### Problem requirements
What you return must be every line below that includes the word "give".
::::::::
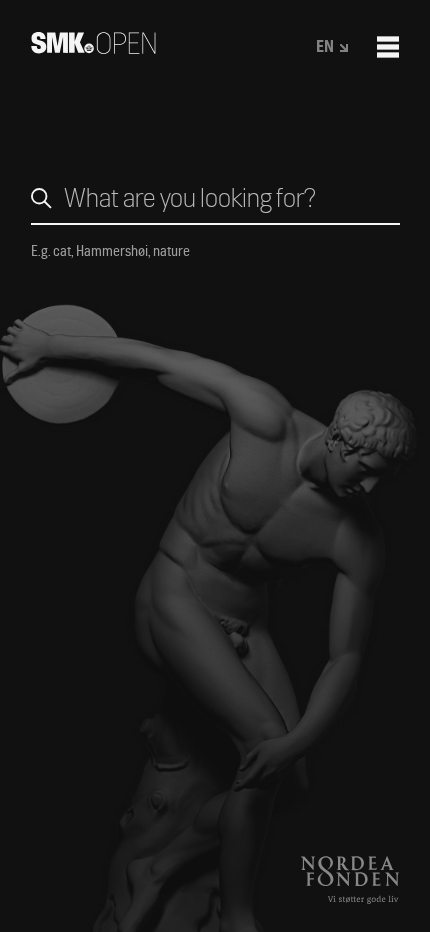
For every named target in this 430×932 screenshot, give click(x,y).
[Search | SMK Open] (93, 47)
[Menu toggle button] (388, 47)
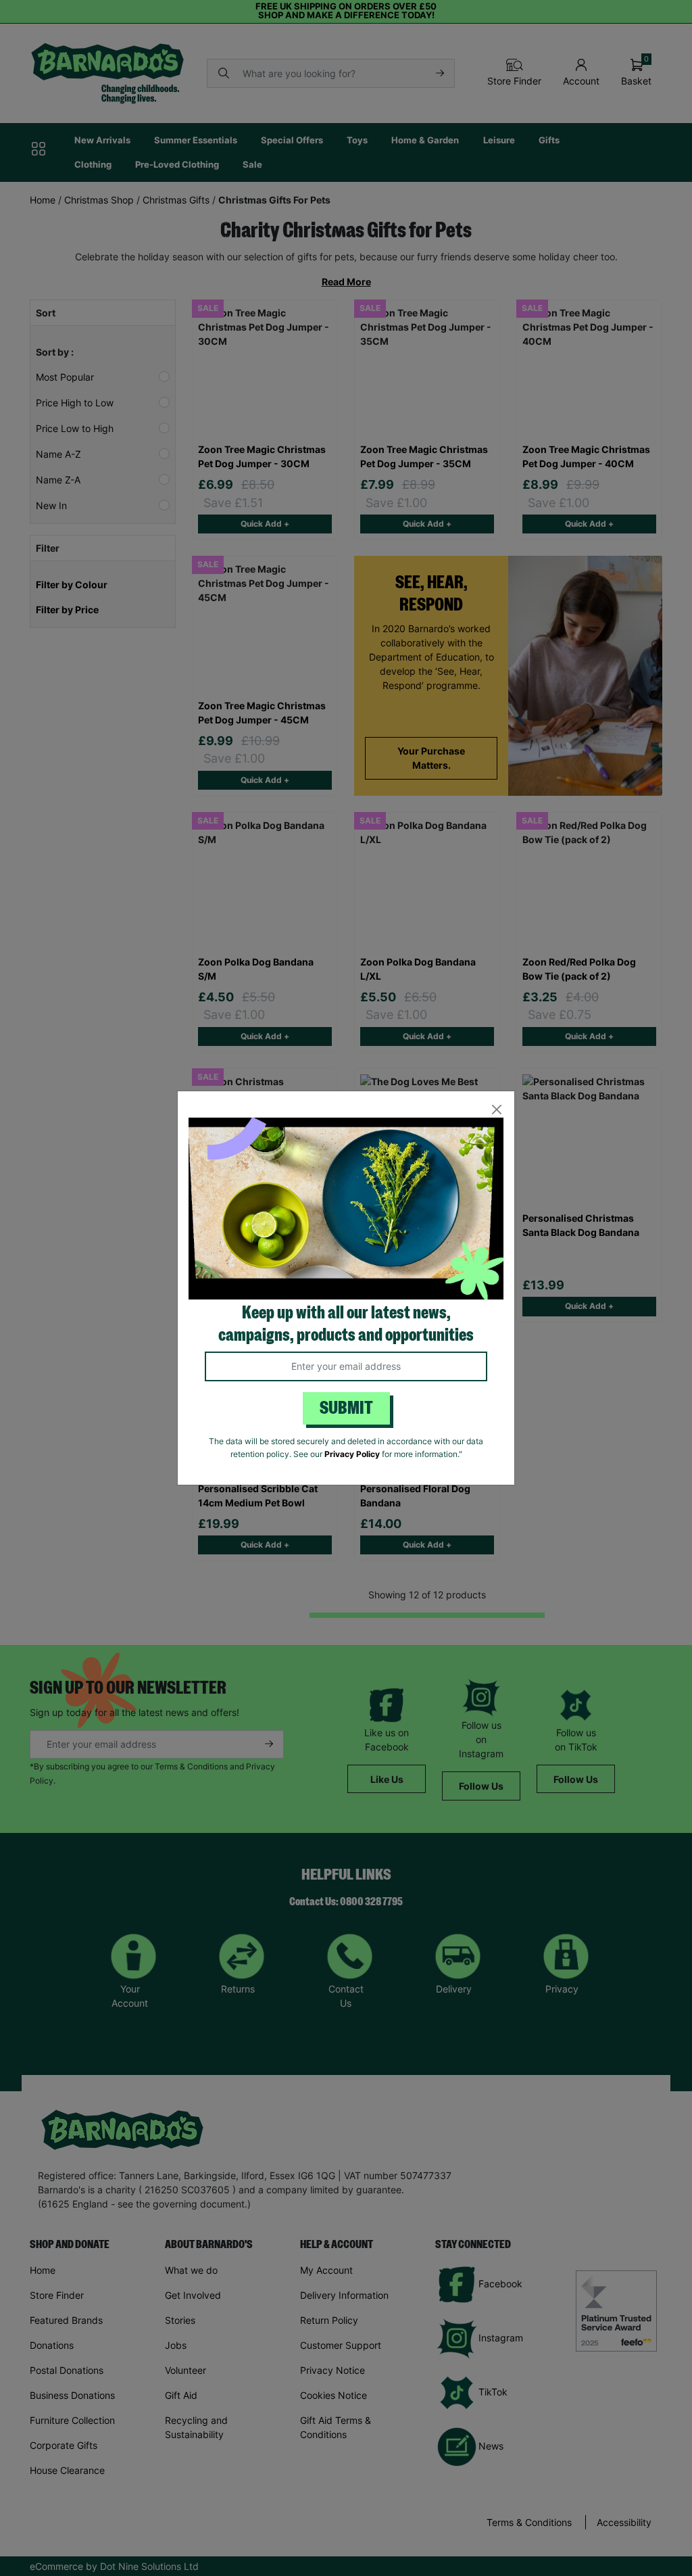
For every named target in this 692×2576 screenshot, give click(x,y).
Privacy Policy (352, 1454)
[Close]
::::::::
### Output for this exercise
For every named target in this 430×932 screenshot, give click(x,y).
For every named target in this 692×2576 screenshot, give click(x,y).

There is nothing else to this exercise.